My name would be Perky McLeod. I kind of like it!
I wish there was a 'nerd singing' certification process, karaoke, wedding singer, bar mitzvahs... etc....
My favorite belly laughing ( not dancing ) moment came with the "Mary Elizabeth Blankett-Hogg" statement.
standard movie star names are your middle name followed by your street name....don't know the stripping standards!
i am your newest follower..pls follow back if you can.
After reading this post, I tried to think of a great stripper name, but only came up with Puppy Melons. My career as a naked dancer ended before it began.

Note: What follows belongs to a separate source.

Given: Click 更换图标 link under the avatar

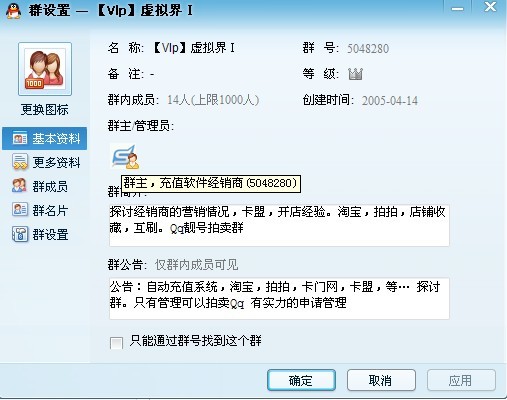Looking at the screenshot, I should coord(45,109).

You make my cheeks hurt. I pass notes at every meeting I attend. I try not to snort.
I'm so glad I dropped in this morning to meet you (and Mary!). I remember being invited to church with my friend when we were girls. We started with the note passing and then the giggles started. I was not invited back. Possibly going to hell now.
Stripper name? Porky Sunshine. Hmmm doesn't sound like a moneymaker to me.
Fantastic. I adore this. It makes me think of such good friends.
Great to start a Sunday with a laugh. Thank you for that.
Erm, Laddie MacDonald is hardly the sexiest of names, is it? It sorta' conjures more of a butch, muscular dominatrix kinda' gal, more handy with the Glasgow-kiss (headbutt) than a playful, poledancing kitten. Mind you, no denying it does suit me to a T.. (wink)
Havoc Williams sounds quite good I
think.
My stripper name would only work if I were male:
Barton Buck
But if I were a Chippendale? I could totally work that.